If you own a small business, you’ve likely heard the term “Standard Mileage Rate.” Some business owners spend a great deal of time behind the wheel, logging up to 20,000 miles in a year. Most of the time, they’re using their personal vehicle for business travel which can end up being quite expensive. The IRS has provided a Standard Mileage Rate to ensure those miles driven for business are tax deductible.
Here’s how it works:
Standard Mileage Rate Explained
Rather than adding up every mile driven, gas tank filled, oil changed, car wash and window cleaning, tire rotation, and other vehicle expenses in a year, the IRS offers the Standard Mileage Rate which provides a 57.5 cent deduction (2015) for every mile driven for business in a year. That way, business owners only have to track miles driven, and not every other cent they spend on their car. To figure a standard mileage rate, simply take the number of miles driven and multiply it by the current standard mileage rate (which changes every year).
Example: Jenny, a realtor, drove his car 15,000 miles for business during 2015. To determine her car expense deduction, she simply multiplies her business miles by the applicable standard mileage rate of 57.5 cents per mile. This gives her a total deduction for the year of $8,625 (.575 × 15,000 = $8,625).
Standard Mileage Rate vs. Actual Expense Method
Most business owners find it quicker, more efficient, and financially advantageous to use the Standard Mileage Rate. However, it doesn’t hurt to keep track of receipts and expenses and see which method gives them a better deduction for the year.

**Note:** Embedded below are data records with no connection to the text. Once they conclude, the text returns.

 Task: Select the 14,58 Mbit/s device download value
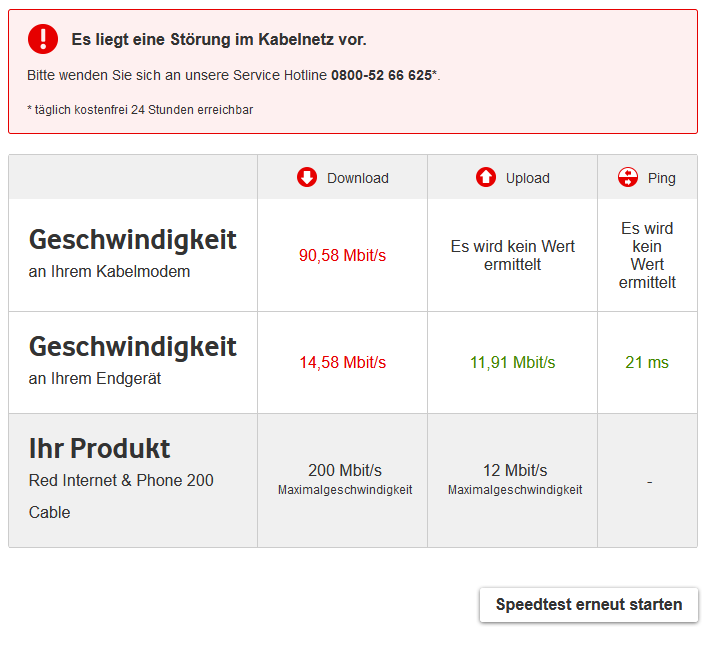tap(342, 362)
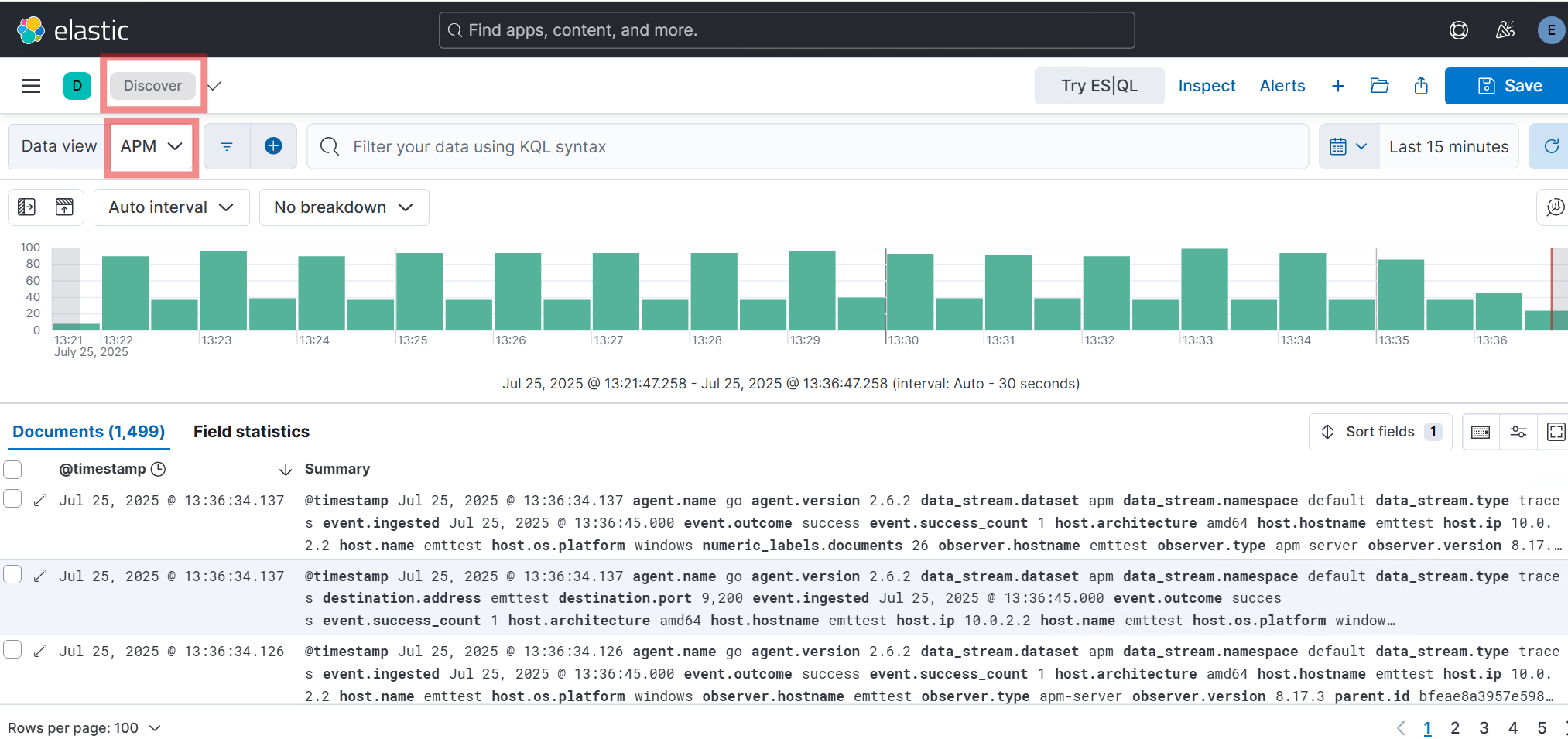The image size is (1568, 739).
Task: Toggle the select all rows checkbox
Action: [12, 469]
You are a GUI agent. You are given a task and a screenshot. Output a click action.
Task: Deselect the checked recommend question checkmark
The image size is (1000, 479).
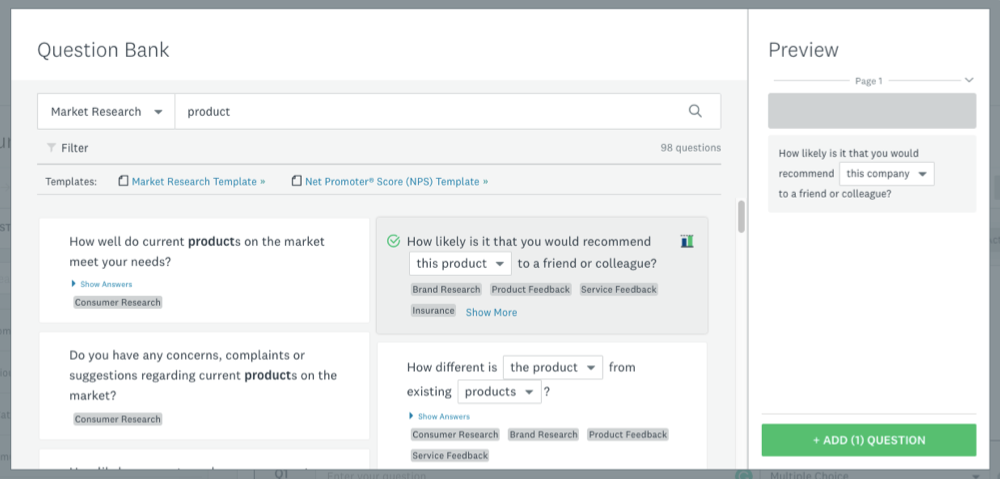pos(393,241)
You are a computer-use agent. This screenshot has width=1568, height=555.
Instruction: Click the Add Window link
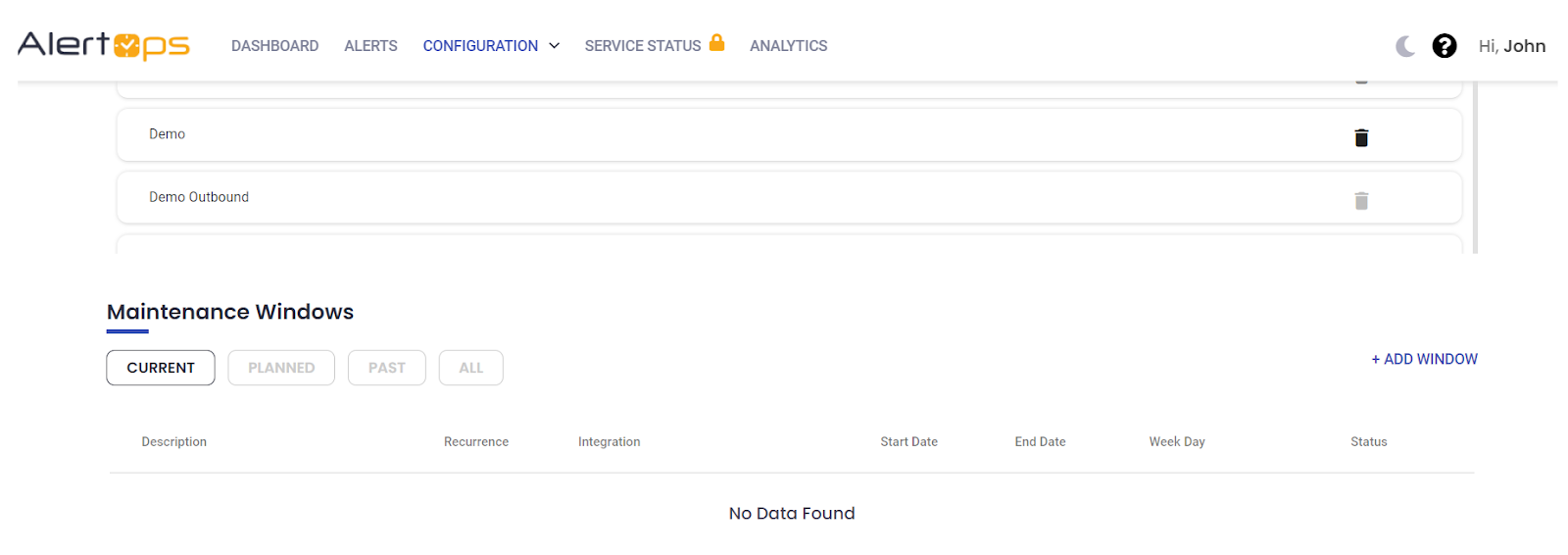pyautogui.click(x=1424, y=359)
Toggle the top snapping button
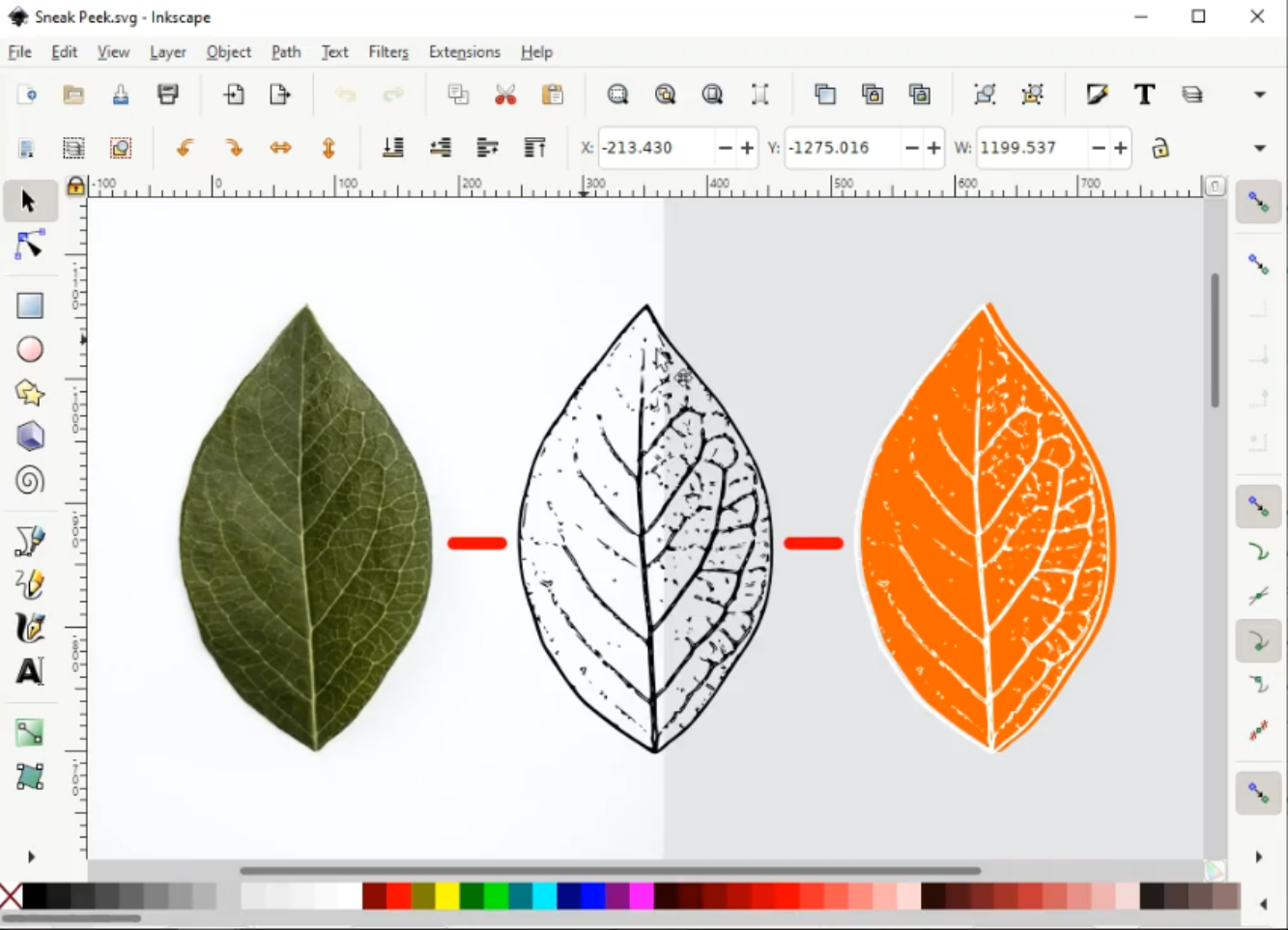The width and height of the screenshot is (1288, 930). (1258, 202)
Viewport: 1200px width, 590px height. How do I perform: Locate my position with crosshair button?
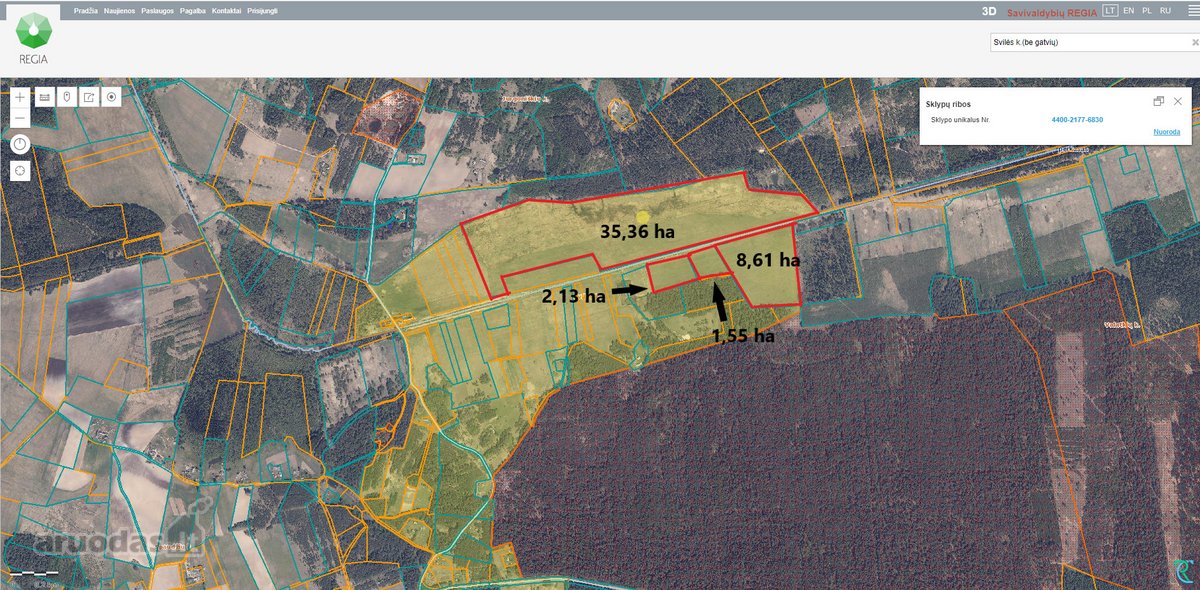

To use the actual expense method, a small business owner must keep track of every purchase made for their vehicle. These expenses include:
- gas and oil
- repairs and maintenance
- depreciation of your original vehicle and improvements
- car repair tools
- license fees
- parking fees for business trips
- registration fees
- a portion of insurance premiums
- car washing
- a portion of lease payments
The Actual Expense Method can offer a larger deduction at the end of the year, but it require diligent and meticulous record keeping.
Which method is better?
Determining which method is better for a small business owner requires calculating both ways to see which offers the bigger deduction. Keep in mind that smaller cars usually get better gas mileage and may not require as much as maintenance as larger vehicles. In this case, the Standard Mileage Rate is almost always the better option. After you calculate both ways for the first year of using your vehicle for business, you’ll likely stick with the same method year after year. However, you are allowed to switch back and forth between the methods from year to year, but with some restrictions. Ultimately, most small business owners elect to use the Standard Mileage Rate, but both are important in tracking business expenses and deductions.